Is early stopping better than tuning the number of trees in LightGBM? Benchmarked on the [bank-account-fraud dataset](https://www.kaggle.com/datasets/sgpjesus/bank-account-fraud-dataset-neurips-2022) (published at NeurIPS'22).

**Executive Summary**
- There does not seem to be a significant difference in performance between tuning the number of boosting iterations and using early stopping with a high maximum number of trees.
- The early stopping strategy more than halves average training time.

In [None]:
import warnings
import numpy as np
import pandas as pd
import optuna
import lightgbm as lgb
from sklearn import metrics
import matplotlib.pyplot as plt
import seaborn as sns

In [None]:
warnings.filterwarnings('ignore')
optuna.logging.set_verbosity(optuna.logging.WARNING)
sns.set_style('whitegrid')

In [None]:
SEED = 42
N_TRIALS = 100

# Data Loading

In [None]:
df = pd.read_csv('/kaggle/input/bank-account-fraud-dataset-neurips-2022/Base.csv')
df

In [None]:
TIMESTAMP_COL = 'month'
LABEL_COL = 'fraud_bool'
CATEGORICAL_COLS = ['payment_type', 'employment_status', 'housing_status', 'source', 'device_os']

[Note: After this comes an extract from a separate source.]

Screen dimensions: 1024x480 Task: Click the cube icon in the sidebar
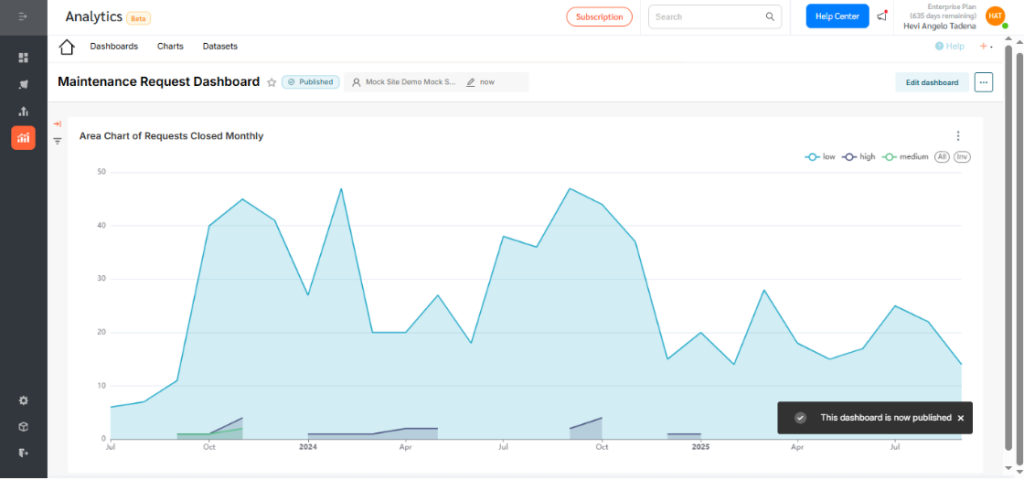pos(23,427)
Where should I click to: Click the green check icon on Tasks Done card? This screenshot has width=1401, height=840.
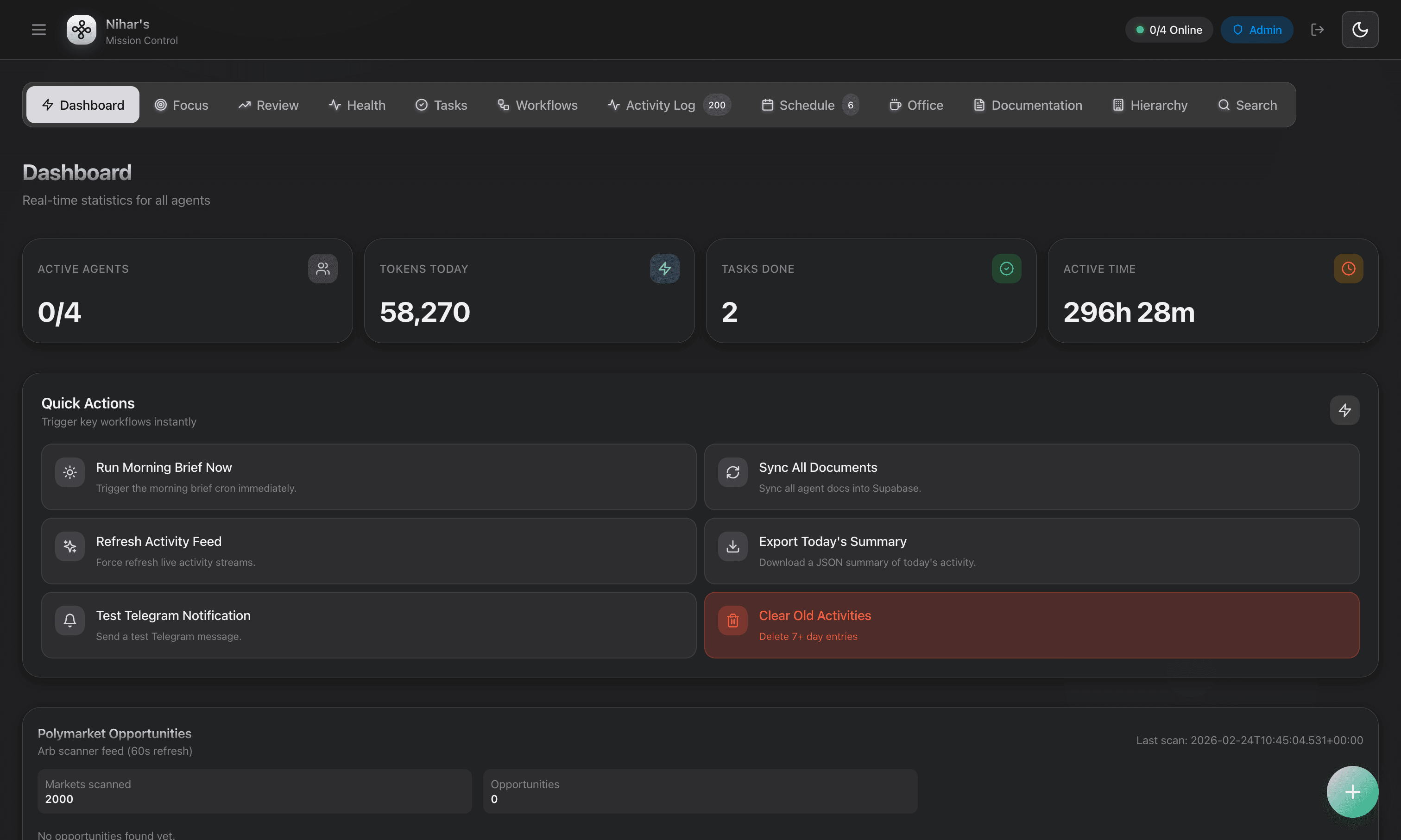coord(1006,268)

# LightGBM and XGBoost use this to treat categoricals differently:
df[CATEGORICAL_COLS] = df[CATEGORICAL_COLS].astype('category')

train = df[df[TIMESTAMP_COL] <= 5].drop(columns=TIMESTAMP_COL)
val = df[df[TIMESTAMP_COL] == 6].drop(columns=TIMESTAMP_COL)
test = df[df[TIMESTAMP_COL] == 7].drop(columns=TIMESTAMP_COL)

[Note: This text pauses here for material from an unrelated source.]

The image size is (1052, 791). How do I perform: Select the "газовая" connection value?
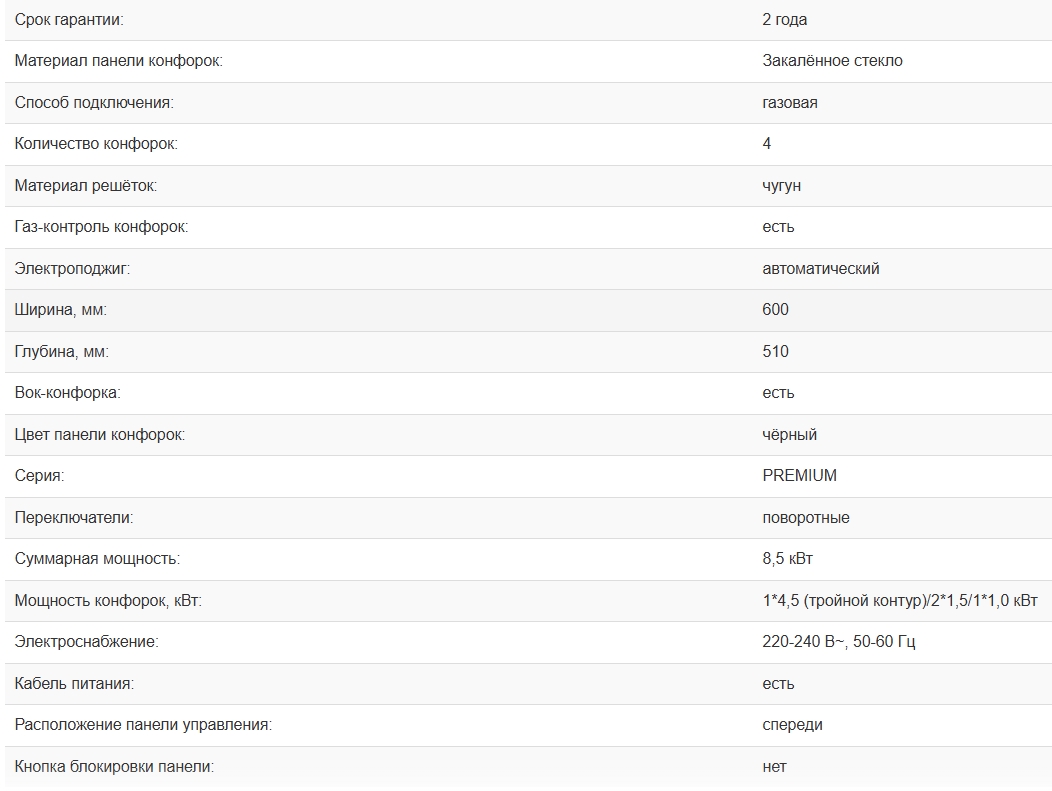(789, 103)
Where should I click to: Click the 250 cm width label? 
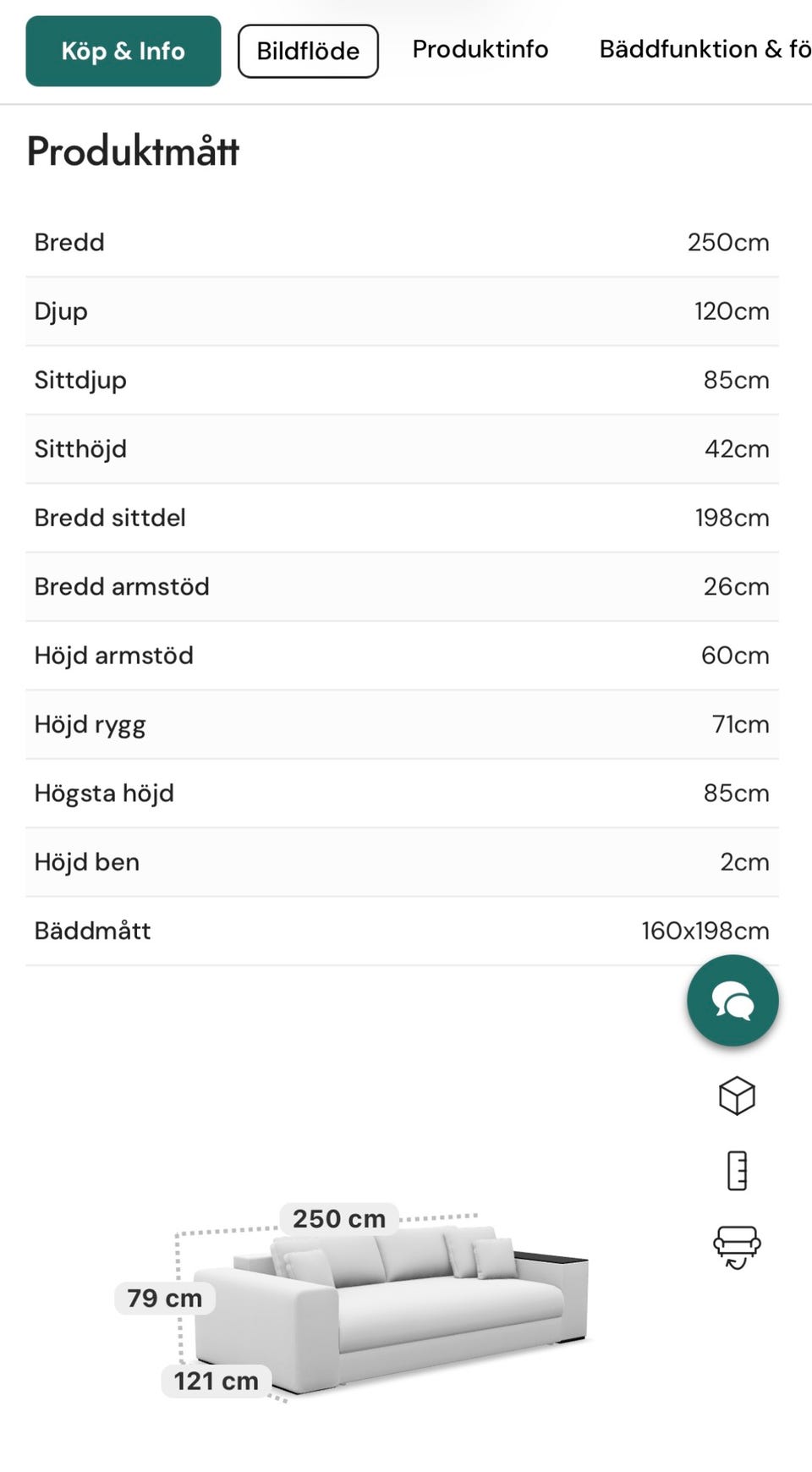[x=339, y=1219]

X_train, y_train = train.drop(columns=[LABEL_COL]), train[LABEL_COL]
X_val, y_val = val.drop(columns=[LABEL_COL]), val[LABEL_COL]
X_test, y_test = test.drop(columns=[LABEL_COL]), test[LABEL_COL]

In [None]:
dataset_params = dict(
    categorical_feature=CATEGORICAL_COLS,
    free_raw_data=False,
)
dtrain = lgb.Dataset(X_train, label=y_train, **dataset_params)
dval = lgb.Dataset(X_val, label=y_val, **dataset_params).construct()
dtest = lgb.Dataset(X_test, label=y_test, **dataset_params).construct()

# Hyperparameter Tuning

In [None]:
# aux functions for binary classification evaluation
def calc_threshold_at_fpr(y_true: np.ndarray, y_score: np.ndarray, fpr: float):
    temp_df = pd.DataFrame(
        {'y_true': y_true,
         'y_score': y_score,
         })
    temp_df = temp_df.sort_values(by='y_score', ascending=False, ignore_index=True)
    temp_df['pseudo_fpr'] = (temp_df['y_true']
                             .apply(lambda x: 1 if x == 0 else 0)
                             .cumsum()
                             .divide(sum(y_true == 0)))

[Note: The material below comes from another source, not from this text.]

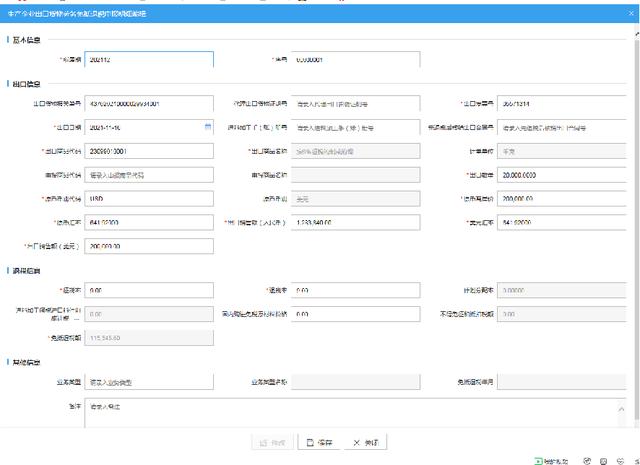This screenshot has height=465, width=640.
Task: Open the 业务类型 selection field
Action: (149, 381)
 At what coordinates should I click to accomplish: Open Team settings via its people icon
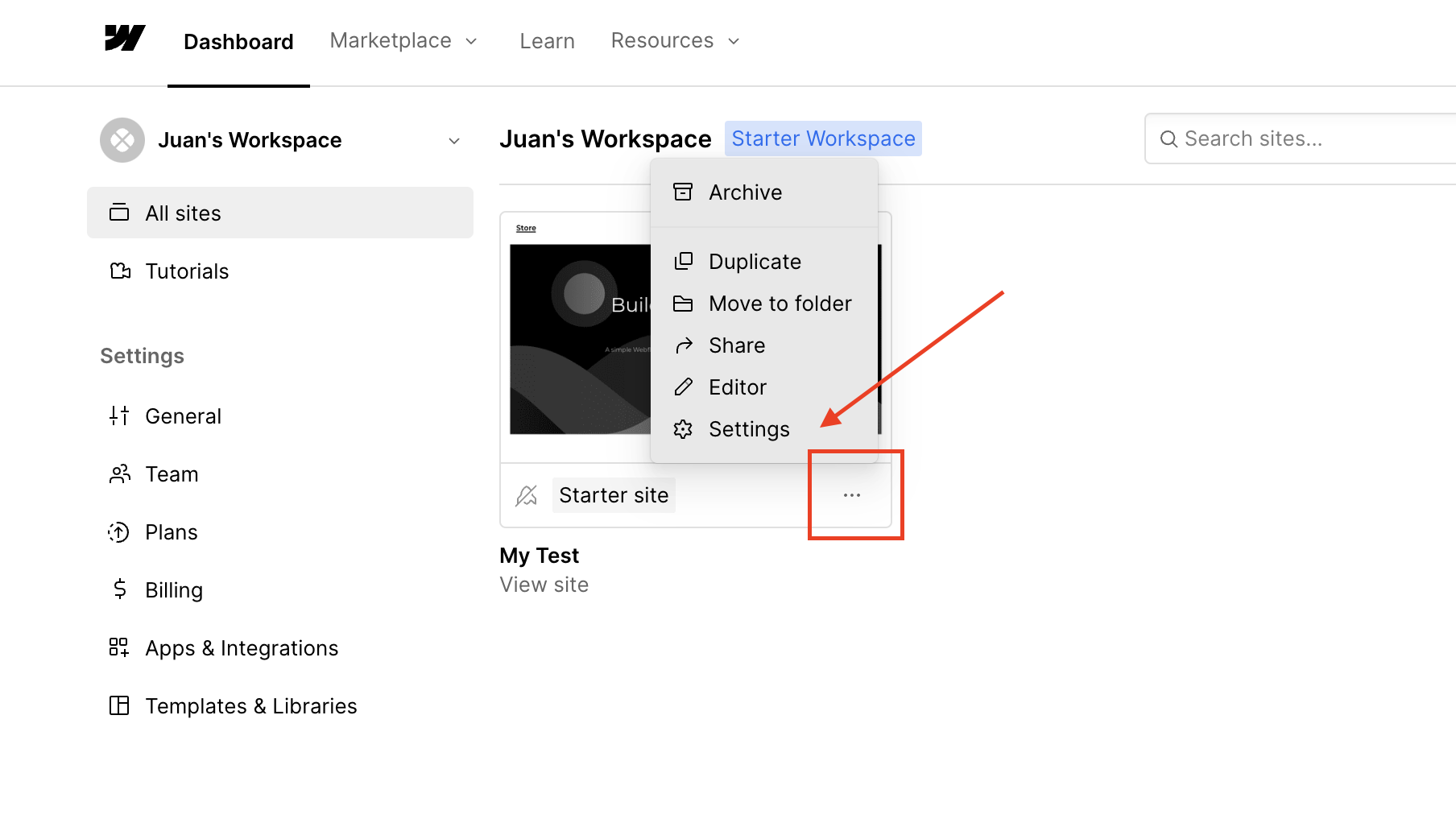coord(119,473)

    critical_threshold = float((
        temp_df
        .loc[temp_df['pseudo_fpr'] < fpr, 'y_score']
        .iloc[-1]))

    return critical_threshold

def predict_at_fpr(y_true: np.ndarray, y_score: np.ndarray, fpr: float):
    threshold_at_fpr = calc_threshold_at_fpr(
        y_true=y_true, y_score=y_score, fpr=fpr)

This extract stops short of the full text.